Que ce soit la scène d’introduction de l’avion complètement inutile, le lien entre Blake et Wayne construit de manière si fausse, la déconstruction totale du parcours amoureux de Wayne au profit d’amourettes servant uniquement le scénario, le set-up/pay-off désastreux d’Alfred, le retour-surprise du Chevalier Noir à Gotham… Le film multiplie les incohérences toutes plus importantes les unes que les autres, au point qu’il est difficile de ne pas voir qu’un scénario cousu de fil blanc, où les personnages, qui n’ont jamais été l’enjeu principal chez Nolan, ne sont ici que les pions d’un récit bien trop symbolique pour le réalisme que le cinéaste s’impose. A trop vouloir donner à son histoire une portée symbolique, Nolan perd le fil de son récit et fait évoluer ses personnages sans cohérence, malgré une conclusion satisfaisante. Du fait du temps qui lui a manqué, on sent que le réalisateur n’a clairement pas en main toutes les clés pour mener correctement ses personnages à un dénouement qui, s’il s’avère correct, est le résultat final d’un dévelopement bancal.
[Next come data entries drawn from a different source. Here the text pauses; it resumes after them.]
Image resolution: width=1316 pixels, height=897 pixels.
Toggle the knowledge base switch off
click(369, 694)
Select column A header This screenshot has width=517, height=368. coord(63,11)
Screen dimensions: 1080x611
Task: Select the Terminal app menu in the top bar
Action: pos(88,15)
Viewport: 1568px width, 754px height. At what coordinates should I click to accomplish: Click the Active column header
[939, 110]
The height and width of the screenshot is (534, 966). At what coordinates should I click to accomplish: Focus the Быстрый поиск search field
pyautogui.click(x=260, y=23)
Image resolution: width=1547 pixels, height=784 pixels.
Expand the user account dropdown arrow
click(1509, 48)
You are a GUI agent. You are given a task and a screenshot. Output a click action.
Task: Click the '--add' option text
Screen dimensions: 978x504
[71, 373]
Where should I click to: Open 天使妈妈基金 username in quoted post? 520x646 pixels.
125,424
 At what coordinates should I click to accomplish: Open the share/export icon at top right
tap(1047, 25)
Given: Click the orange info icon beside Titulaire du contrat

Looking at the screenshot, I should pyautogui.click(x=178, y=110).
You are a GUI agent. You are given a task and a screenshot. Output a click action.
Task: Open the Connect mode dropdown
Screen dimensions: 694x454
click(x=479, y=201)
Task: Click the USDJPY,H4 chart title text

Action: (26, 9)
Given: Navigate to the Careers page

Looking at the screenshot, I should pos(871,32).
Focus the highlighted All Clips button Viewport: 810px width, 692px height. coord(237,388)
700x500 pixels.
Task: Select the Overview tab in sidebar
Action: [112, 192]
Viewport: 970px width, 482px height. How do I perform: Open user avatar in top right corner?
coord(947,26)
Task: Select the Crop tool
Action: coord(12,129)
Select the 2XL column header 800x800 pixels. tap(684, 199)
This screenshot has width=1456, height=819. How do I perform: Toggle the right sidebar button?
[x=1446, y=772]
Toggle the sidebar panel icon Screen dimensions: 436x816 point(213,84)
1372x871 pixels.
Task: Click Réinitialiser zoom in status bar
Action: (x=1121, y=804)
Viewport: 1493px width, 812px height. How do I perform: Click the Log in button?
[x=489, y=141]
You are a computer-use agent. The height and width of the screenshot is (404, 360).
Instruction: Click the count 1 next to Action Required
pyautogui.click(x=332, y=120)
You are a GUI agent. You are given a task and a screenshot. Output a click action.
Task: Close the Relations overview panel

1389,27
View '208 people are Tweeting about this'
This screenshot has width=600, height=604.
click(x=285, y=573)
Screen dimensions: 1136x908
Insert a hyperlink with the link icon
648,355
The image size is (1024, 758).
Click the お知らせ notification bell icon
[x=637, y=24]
Le summum du symbolisme, et donc de l’échec de Nolan, se trouve probablement dans cet affrontement final entre forces de l’ordre et milice armée, qui ont poussé certains à taxer Nolan de “réactionnaire”, de “capitaliste” voire de “fasciste”, mais qui, au-delà de toute comparaison politique hasardeuse et éhontéee, est surtout la vision hallucinée d’un récit incohérent, qui préfère la beauté de l’image à celle du scénario, qui dans le cas d’un cinéma du réel comme celui de Nolan est absolument primordial. Bien que stimulant et passionant, cet affrontement n’a dans le récit pas de raison d’être, ou en tout cas pas dans une telle forme, les forces de l’ordre n’ayant jamais semblé être le véritable bras armé du Batman, qui a toujours défendu des habitants qu’il aurait été bien plus logique de voir faire face à leur bourreau qui les avait de toute manière condamné.
A force d’user de trop de symbolisme pour rendre son récit plus spectaculaire, Nolan finit donc par se perdre en chemin. Mais…

Dantesque pugilat
© Warner Bros

Qu’il ne soit pas dit que The Dark Knight Rises est un mauvais film. S’il est en effet bien en-deça de son prédécesseur et qu’il possède des défauts intrinsèques inexcusables pour un réalisateur de cette trempe, il reste une conclusion plus que satisfaisante aux aventures du Chevalier Noir, et la preuve par mille que Christopher Nolan est le seul maître à bord chez Warner, dont la liberté créative lui permet de pouvoir exprimer ses idées sans craindre d’être freiné, le public et la critique le lui rendant bien. Si The Dark Knight Rises fait partie des quelques gadins de sa carrière, ils sont nombreux à Hollywood ceux qui souhaiteraient un gadin de cette trempe !

Note

7/10

A trop vouloir pousser la symbolique, Nolan se prend les pieds dans le tapis d’un récit perclu d’incohérences, privilégiant le spectaculaire au profit d’un réalisme plus exarcerbé avec lequel il avait pourtant fait ses preuves. Mais The Dark Knight Rises conclut parfaitement la trilogie du Batman, une trilogie qui, dans l’univers cinématographique des super-héros, restera de toute façon comme l’une des plus aboutis.